WHAT THIS TASK INVOLVES: Please count the lines in the items below that contain the word "Click" and reply with the number alone.
— Begin DATA EXCERPTS —
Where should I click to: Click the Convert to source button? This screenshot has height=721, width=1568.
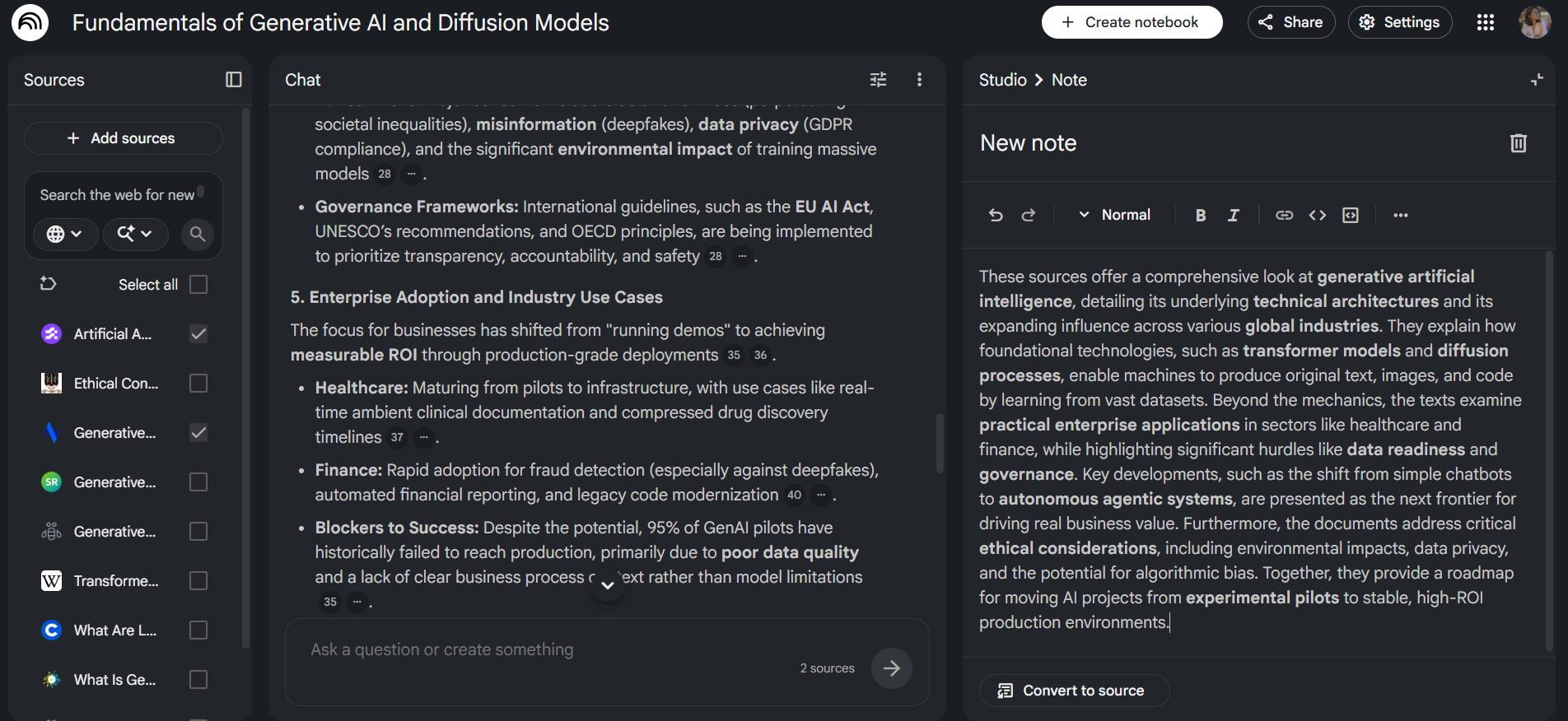(x=1074, y=691)
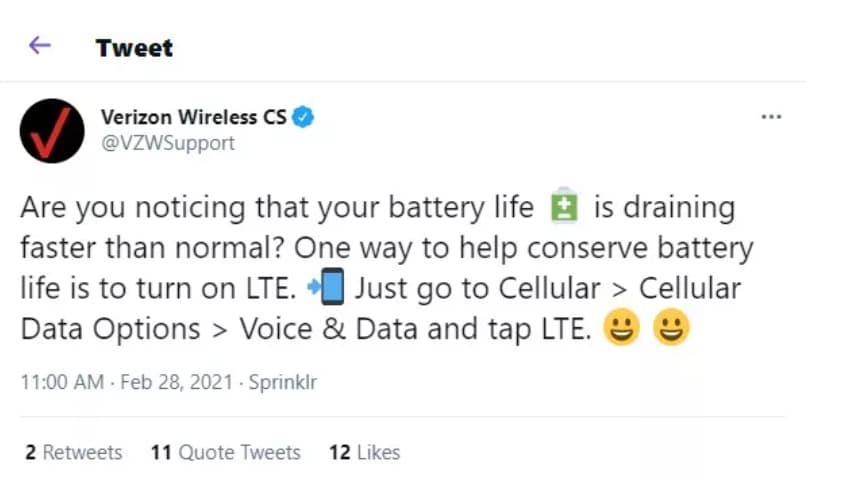Viewport: 847px width, 490px height.
Task: Click the first smiley face emoji
Action: pos(621,328)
— End DATA EXCERPTS —
THE ANSWER: 2